Marine a de la peine. La pauvre a une grande crainte: celle de ne pas réunir ses cinq cents signatures de maires pour pouvoir se présenter aux élections présidentielles. Mais où est la démocratie?, demande-t-elle. C'est la démocratie, lui rétorque-t-on. Chaque élu local a le droit de choisir (ou de refuser de choisir) qui il soutient. Elle a toujours rencontré certaines difficultés à comprendre comment fonctionne la démocratie. Il est vrai qu'elle est compliquée à comprendre. La Démocratie. Pas la Le Pen. Elle, on la comprend facilement. Elle utilise les techniques de papa. Se faire plaindre, se poser en victime. La télé court derrière elle et ses affidés qui chassent les signatures comme ils chasseraient la palombe. Mais qui a envie de voter pour une victime pleurnichante et menaçante?

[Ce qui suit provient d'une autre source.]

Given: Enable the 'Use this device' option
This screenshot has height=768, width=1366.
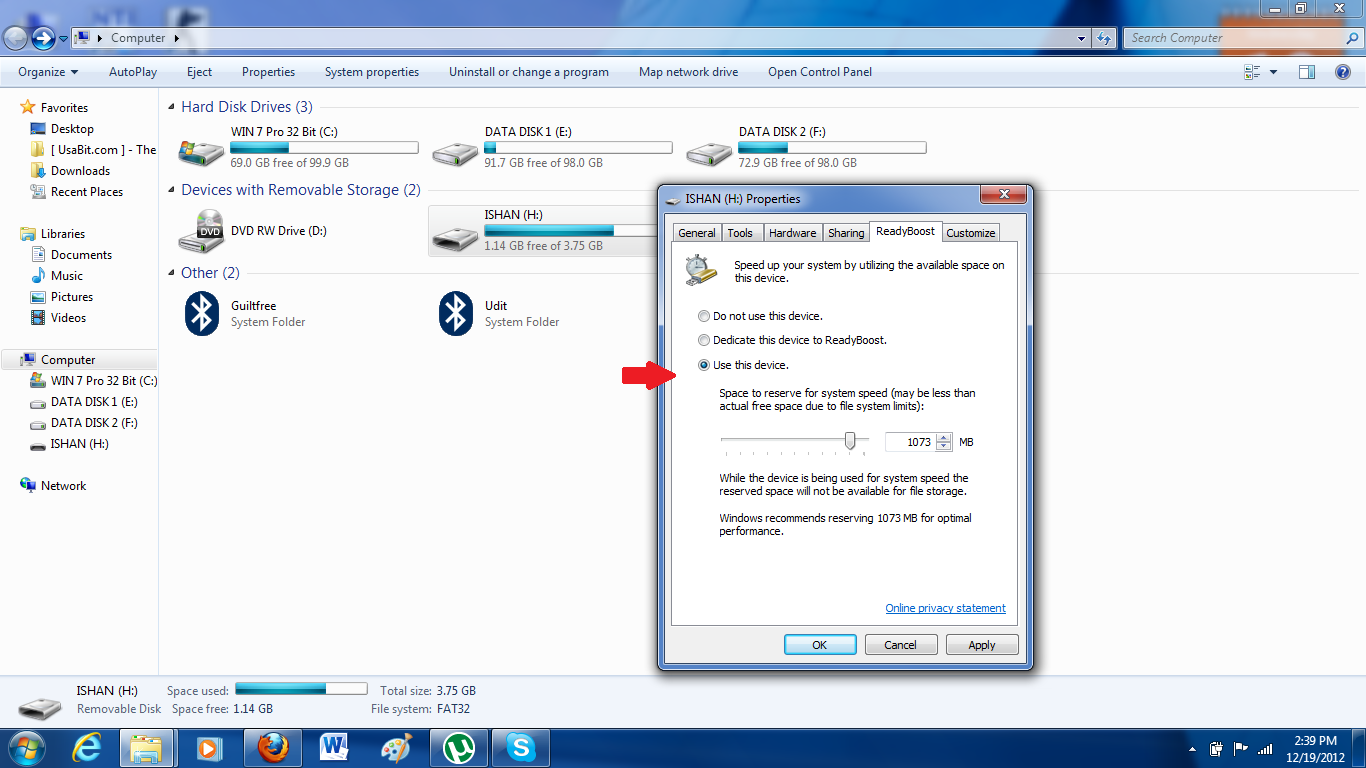Looking at the screenshot, I should coord(704,365).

François Hollande, lui, a été clair. Il n'a qu'un et un seul adversaire: la finance. C'est ce qu'il a déclaré dans son discours français. Dans son discours anglais, il est plus nuancé: au Guardian, il rappelle que la gauche au pouvoir en France durant quinze ans a toujours respecté la logique de marché. Que le marché ne doit pas s'inquiéter. Qu'il est gentil, lui, Hollande, pas le marché. Enfin, oui, si, qu'on ne se méprenne pas, le marché n'est pas méchant. Qu'il doit juste être un petit peu régulé. Si ça ne le dérange pas trop. On pense à Lionel Jospin qui déclarait qu'il ne tenait pas un discours de gauche. Juste un discours de rassembleur. Mais rassembler le vent n'est pas une sinécure.
En Belgique, les politologues, les journalistes ne cessent de nous convaincre que, depuis des temps immémoriaux, nous sommes plus, beaucoup plus, passionnés par la politique française que par la politique belge. On comprend pourquoi. D'un côté, on entend des pleurnicheries, de l'autre, on entend dire "ne me faites pas dire ce que j'ai dit". Motivant et passionnant en effet. Et puis, on apprend aussi qu'aujourd'hui sera un grand jour: le non candidat ne le sera plus. Magnifique. Tout arrive.